Rire gras sur critique acide
Comme dans la frange underground de la bande dessinée, le rire gras éclabousse les fondements d’une société vouée à la consommation. Les autres influences de l’artiste, multiples, servent également à l’occasion ce propos. Ainsi une femme mi-squelette, mi-sensuelle s’adonne-t-elle au selfie, rite narcissique par excellence, dans un dessin qui emprunte aux codes de la Vanité, genre pictural rappelant le triomphe ultime de la mort.
Chaque dessin déborde de détails plus ou moins cryptés traçant le réseau des thèmes qui grignotent l’esprit tortueux de Jérôme Barbosa. Les clins d’œil à Orange mécanique, aux toiles de Edward Hopper, aux démons autobiographiques… sont légion. De petits cartels rédigés par l’artiste lui-même cèdent quelques clefs de lecture mais l’ensemble préserve bien sûr son énigme.

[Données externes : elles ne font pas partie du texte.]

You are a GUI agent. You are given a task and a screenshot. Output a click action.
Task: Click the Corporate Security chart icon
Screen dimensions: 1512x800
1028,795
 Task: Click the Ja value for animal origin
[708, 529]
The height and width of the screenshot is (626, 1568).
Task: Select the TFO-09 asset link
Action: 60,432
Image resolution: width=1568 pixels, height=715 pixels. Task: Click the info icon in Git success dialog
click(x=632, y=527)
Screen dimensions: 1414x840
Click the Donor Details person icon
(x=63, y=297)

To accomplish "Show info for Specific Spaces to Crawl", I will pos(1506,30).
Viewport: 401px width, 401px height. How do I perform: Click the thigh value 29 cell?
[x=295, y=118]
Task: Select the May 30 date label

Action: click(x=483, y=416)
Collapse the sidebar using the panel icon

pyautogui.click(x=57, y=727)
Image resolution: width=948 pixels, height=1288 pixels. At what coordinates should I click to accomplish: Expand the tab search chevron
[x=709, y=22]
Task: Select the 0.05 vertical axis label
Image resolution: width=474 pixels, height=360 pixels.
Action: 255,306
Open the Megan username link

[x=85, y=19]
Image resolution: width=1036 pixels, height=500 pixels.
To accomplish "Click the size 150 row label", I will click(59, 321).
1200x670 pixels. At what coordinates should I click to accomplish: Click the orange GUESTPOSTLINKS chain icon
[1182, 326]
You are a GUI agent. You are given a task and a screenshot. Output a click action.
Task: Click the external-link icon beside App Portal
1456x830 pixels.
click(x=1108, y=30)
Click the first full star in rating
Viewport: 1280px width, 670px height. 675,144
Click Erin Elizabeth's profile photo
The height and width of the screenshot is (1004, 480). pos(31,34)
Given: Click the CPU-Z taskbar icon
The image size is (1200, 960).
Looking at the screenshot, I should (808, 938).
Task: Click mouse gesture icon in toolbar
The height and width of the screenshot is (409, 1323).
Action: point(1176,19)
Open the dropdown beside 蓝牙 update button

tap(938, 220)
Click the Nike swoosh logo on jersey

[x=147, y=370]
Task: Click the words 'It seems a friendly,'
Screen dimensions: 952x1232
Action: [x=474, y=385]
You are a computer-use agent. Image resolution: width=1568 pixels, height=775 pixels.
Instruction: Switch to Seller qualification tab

Redressement dentaire et société nacrée
Au chapitre des récurrences autobiographiques, on trouve en bonne place tout ce qui gravite autour de la bouche, de la profonde glotte aux lèvres charnues en passant bien sûr par le précieux émail. Celui des dents, lesquelles cristallisent si bien les obsessions de mesure de l’époque et renvoient au rapport douloureux que l’artiste entretient avec l’orthodontie, qu’il n’a que trop bien connue.
« Ayant un intérêt très personnel pour l’orthodontie, je me suis amusé à rendre à ma manière cette vogue de redressement dentaire qui fait fureur aujourd’hui. À poser des rails sur l’email à qui mieux, mieux, on voit fleurir des sourires tout droit sortis d’une photocopieuse », est le commentaire de Jérôme Barbosa qui accompagne le dessin ci-contre.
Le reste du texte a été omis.